• **PAGE EXCERPT**
━━━━━━━━━━

According to the Board's Executive Director, there are between 75 and 100 charges filed each year and each person who is charged with a violation is notified of an opportunity for a hearing. The Board will likely experience an increase in costs to provide the entire patient record or file free of charge to each individual as required by the bill.
Quality Intervention Program
The bill permits, rather than requires as under current law, the Board to develop and implement the Quality Intervention Program. If the Board decides to develop and implement the program, the bill requires that the Board elect, from its members who are dentists, a coordinator to administer the program and requires that educational and assessment service providers for participants be selected by a concurrence of a majority of the Board's members. The bill also limits required participation in the program to 30 days, and limits additional monitoring or other action taken by the Board to a one‑year period following the licensee's agreement to participate in the program. The Board may incur additional costs to have a board member serve as the coordinator and administrator of the program.
The bill removes a provision requiring the automatic suspension of a licensee for failing to renew registration or submit evidence of completed continuing education credits and instead requires the Board to create a notification process whereby licensees would be notified and given a six-month grace period prior to any disciplinary action. During the grace period, licensees would be considered to be in good standing, provided the dentist or hygienist remains in compliance with all other applicable rules and provisions. Additionally, the bill increases the requirement of continuing education hours, from 12 to 24, which dental hygienists must complete and certify to the Board in order to apply for a renewal of registration.
The Board could incur additional costs with the creation and implementation of the notification process for licensees and certificate holders that do not renew a license or certificate prior to disciplinary action. However, these costs may be offset by a reduction in administrative costs for not having to automatically suspend and then reinstate a license. The Board may also incur additional administrative costs to insure compliance with the increased continuing education requirement among dental hygienists.

━━━━━━━━━━

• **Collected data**
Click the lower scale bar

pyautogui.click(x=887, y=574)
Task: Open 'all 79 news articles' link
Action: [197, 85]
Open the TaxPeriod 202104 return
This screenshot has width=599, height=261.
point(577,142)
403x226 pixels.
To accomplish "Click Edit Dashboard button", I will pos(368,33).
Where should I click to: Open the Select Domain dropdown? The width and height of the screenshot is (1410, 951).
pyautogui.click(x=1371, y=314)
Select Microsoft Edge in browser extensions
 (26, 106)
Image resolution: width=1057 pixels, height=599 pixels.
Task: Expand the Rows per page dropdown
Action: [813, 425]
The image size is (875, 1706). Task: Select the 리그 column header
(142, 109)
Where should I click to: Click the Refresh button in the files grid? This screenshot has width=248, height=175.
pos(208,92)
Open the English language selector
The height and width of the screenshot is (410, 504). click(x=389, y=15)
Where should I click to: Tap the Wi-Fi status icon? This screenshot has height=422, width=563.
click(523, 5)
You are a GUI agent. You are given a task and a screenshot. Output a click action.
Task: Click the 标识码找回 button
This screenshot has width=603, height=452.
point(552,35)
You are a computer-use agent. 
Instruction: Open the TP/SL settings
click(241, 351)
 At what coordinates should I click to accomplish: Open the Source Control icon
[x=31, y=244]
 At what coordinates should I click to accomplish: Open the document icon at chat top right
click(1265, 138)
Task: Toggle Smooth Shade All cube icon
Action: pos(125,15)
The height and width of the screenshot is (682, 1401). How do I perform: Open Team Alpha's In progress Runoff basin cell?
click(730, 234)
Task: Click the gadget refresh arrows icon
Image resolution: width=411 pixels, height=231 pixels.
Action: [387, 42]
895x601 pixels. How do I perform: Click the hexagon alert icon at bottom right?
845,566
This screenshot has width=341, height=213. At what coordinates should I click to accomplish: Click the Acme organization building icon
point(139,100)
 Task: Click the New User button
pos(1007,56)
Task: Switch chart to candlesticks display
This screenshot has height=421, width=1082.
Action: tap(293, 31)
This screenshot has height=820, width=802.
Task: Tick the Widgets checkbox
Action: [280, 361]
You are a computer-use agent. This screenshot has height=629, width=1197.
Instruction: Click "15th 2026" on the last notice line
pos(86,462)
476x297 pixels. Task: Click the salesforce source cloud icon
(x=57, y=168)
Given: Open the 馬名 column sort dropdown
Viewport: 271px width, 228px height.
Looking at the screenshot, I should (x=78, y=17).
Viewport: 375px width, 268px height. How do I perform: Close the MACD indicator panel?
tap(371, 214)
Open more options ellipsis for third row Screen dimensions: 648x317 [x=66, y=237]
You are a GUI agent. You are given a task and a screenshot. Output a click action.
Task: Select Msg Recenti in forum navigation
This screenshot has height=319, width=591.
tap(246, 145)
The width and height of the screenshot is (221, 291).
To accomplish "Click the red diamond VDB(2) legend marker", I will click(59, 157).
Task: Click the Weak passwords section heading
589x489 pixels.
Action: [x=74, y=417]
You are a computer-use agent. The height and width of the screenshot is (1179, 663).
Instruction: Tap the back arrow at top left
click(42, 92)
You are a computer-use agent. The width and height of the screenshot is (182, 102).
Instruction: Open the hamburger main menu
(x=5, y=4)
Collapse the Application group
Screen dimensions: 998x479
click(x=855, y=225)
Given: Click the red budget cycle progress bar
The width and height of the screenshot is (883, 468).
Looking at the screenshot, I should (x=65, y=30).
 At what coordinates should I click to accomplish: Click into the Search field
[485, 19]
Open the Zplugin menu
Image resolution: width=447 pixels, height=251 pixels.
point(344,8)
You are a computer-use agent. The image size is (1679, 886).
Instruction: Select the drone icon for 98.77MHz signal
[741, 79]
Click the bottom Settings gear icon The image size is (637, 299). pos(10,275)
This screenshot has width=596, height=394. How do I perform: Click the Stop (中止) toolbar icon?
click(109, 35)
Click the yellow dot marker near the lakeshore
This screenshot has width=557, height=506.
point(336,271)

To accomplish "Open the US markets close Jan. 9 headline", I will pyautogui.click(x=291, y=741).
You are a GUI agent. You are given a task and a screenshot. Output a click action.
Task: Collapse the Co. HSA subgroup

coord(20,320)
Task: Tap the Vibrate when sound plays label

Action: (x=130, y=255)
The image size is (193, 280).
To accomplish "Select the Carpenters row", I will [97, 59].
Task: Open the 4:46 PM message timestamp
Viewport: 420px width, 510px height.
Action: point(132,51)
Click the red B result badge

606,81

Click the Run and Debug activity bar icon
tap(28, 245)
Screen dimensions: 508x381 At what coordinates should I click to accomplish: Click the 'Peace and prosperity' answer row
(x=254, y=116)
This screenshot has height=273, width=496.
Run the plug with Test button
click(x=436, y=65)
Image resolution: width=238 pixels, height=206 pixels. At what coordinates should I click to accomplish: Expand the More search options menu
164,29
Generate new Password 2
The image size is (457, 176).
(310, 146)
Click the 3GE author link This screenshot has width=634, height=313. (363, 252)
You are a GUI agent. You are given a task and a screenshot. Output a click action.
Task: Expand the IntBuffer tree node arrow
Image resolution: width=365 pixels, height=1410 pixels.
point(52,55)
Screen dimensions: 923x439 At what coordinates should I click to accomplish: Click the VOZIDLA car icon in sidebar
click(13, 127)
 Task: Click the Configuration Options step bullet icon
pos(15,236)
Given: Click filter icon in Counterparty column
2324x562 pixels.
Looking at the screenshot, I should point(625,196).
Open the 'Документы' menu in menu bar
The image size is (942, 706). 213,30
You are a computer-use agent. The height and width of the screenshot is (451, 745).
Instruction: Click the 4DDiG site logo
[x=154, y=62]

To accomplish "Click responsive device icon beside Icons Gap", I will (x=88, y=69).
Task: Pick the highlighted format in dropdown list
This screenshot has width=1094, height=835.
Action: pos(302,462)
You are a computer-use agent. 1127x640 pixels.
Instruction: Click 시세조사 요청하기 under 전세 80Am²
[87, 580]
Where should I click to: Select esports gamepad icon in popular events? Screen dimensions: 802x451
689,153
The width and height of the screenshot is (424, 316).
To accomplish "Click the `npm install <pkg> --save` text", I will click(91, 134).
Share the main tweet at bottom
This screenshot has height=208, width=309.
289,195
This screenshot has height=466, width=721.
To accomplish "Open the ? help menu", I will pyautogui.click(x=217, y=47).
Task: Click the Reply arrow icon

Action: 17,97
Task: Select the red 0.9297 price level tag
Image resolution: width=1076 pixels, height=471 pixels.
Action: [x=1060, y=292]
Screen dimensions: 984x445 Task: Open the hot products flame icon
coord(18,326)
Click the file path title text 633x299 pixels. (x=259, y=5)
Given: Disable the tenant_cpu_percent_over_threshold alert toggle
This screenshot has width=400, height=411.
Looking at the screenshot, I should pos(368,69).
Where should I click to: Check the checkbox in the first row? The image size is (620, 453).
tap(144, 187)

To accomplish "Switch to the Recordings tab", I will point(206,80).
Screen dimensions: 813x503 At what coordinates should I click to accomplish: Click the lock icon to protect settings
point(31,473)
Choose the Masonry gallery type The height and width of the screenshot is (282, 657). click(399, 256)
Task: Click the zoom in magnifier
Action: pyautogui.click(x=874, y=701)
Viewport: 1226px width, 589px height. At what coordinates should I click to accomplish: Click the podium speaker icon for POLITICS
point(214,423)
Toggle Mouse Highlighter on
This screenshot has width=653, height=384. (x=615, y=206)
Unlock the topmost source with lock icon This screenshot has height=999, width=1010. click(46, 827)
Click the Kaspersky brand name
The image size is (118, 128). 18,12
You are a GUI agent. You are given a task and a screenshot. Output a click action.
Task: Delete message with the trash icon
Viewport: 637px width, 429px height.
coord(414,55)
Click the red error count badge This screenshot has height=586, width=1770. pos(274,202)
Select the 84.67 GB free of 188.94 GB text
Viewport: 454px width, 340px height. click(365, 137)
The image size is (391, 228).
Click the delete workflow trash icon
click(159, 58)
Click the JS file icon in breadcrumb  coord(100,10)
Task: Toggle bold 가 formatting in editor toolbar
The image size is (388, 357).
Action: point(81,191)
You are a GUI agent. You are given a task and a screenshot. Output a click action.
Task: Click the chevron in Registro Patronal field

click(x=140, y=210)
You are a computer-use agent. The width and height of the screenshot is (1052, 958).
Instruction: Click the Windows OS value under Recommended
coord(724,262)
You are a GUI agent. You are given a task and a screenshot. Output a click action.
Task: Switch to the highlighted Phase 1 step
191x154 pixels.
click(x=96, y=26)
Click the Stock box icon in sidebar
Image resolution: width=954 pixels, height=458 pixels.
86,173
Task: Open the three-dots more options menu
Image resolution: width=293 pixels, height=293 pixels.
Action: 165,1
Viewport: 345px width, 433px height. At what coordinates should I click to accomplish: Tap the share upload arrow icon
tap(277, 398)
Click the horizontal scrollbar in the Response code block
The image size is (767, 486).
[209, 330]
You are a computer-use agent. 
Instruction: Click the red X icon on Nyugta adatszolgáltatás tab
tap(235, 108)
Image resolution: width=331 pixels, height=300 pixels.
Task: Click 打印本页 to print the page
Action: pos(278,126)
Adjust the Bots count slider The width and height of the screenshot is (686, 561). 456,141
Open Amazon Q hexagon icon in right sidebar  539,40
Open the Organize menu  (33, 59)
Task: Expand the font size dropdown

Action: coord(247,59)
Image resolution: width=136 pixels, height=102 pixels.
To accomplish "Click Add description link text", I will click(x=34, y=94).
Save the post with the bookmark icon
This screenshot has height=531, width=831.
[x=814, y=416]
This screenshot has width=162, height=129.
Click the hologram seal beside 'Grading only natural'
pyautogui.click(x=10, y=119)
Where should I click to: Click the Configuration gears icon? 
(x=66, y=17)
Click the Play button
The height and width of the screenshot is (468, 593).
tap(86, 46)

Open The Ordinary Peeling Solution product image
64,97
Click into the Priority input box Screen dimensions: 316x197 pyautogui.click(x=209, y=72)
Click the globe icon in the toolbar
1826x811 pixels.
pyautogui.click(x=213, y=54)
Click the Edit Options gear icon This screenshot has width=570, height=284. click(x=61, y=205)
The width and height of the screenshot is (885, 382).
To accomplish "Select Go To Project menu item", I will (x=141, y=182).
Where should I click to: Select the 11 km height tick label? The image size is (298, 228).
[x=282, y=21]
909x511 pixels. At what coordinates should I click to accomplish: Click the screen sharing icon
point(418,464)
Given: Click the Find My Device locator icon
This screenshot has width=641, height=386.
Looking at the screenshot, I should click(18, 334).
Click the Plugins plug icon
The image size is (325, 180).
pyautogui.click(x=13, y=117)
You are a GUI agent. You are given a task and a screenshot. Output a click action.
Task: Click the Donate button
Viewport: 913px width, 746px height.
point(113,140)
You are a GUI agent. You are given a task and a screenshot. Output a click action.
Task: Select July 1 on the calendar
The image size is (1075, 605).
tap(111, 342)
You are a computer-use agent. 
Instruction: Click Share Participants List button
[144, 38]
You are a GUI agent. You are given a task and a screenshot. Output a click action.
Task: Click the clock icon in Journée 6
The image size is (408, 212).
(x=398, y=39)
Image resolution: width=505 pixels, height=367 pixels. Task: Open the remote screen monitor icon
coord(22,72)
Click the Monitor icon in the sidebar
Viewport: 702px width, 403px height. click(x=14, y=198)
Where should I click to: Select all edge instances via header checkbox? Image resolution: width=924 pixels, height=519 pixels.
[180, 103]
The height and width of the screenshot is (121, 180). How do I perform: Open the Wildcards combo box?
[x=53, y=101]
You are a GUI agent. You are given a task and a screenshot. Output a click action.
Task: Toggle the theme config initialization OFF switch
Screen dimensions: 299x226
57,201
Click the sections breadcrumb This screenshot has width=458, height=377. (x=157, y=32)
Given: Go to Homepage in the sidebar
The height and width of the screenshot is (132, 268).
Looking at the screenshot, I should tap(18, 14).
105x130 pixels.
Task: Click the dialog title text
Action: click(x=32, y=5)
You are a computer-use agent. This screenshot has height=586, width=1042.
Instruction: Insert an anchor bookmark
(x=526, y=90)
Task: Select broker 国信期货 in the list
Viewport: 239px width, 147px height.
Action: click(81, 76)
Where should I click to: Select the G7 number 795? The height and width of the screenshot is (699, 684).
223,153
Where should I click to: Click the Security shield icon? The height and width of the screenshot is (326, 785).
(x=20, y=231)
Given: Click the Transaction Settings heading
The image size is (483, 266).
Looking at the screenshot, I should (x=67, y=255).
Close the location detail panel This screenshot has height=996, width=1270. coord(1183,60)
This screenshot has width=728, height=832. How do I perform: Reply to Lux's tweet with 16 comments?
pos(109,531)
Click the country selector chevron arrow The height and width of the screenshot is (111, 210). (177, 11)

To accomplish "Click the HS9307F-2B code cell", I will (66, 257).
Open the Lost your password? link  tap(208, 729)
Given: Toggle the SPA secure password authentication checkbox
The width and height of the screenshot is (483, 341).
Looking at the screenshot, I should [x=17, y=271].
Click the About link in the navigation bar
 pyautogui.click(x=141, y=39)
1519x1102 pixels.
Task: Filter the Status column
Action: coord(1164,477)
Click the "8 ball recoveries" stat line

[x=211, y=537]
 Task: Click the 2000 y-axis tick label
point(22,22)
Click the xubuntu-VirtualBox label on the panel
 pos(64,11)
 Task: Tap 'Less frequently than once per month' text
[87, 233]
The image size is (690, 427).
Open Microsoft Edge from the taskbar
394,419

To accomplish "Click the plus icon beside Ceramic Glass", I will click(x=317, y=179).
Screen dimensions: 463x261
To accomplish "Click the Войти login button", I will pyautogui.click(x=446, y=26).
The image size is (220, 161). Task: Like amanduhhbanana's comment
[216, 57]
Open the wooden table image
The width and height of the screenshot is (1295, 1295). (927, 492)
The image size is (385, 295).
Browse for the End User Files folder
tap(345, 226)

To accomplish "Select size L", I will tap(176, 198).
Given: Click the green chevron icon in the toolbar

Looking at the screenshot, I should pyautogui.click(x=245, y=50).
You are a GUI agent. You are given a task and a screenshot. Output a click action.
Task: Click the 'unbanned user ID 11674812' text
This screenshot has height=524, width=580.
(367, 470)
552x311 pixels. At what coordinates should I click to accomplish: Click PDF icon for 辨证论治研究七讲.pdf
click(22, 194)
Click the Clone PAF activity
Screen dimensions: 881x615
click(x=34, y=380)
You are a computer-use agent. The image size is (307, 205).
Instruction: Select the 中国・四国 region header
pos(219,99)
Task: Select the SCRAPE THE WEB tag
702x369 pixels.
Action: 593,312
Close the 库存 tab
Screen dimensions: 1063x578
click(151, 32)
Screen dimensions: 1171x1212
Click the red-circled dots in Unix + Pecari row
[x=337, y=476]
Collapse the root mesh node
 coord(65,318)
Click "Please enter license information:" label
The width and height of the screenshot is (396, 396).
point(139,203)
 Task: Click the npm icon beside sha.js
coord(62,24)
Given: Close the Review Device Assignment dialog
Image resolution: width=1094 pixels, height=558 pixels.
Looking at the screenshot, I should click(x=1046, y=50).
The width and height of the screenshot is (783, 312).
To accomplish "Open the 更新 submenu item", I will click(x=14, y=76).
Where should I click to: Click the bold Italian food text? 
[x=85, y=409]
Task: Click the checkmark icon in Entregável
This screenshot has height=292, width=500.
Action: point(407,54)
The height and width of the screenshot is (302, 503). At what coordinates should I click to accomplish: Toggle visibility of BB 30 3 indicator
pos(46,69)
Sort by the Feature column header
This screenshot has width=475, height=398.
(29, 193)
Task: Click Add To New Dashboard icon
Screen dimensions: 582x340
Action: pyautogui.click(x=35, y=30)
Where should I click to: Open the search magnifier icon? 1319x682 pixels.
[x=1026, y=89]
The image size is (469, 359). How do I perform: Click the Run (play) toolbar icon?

━━━━━━━━━━

• **TASK TO CARRY OUT**
Rewrite the part of the dental board bill excerpt that begins with "The bill removes" and ends with "renewal of registration.", putting "three-month" in place of "six-month".

• **SOLUTION TO THIS EXERCISE**
The bill removes a provision requiring the automatic suspension of a licensee for failing to renew registration or submit evidence of completed continuing education credits and instead requires the Board to create a notification process whereby licensees would be notified and given a three-month grace period prior to any disciplinary action. During the grace period, licensees would be considered to be in good standing, provided the dentist or hygienist remains in compliance with all other applicable rules and provisions. Additionally, the bill increases the requirement of continuing education hours, from 12 to 24, which dental hygienists must complete and certify to the Board in order to apply for a renewal of registration.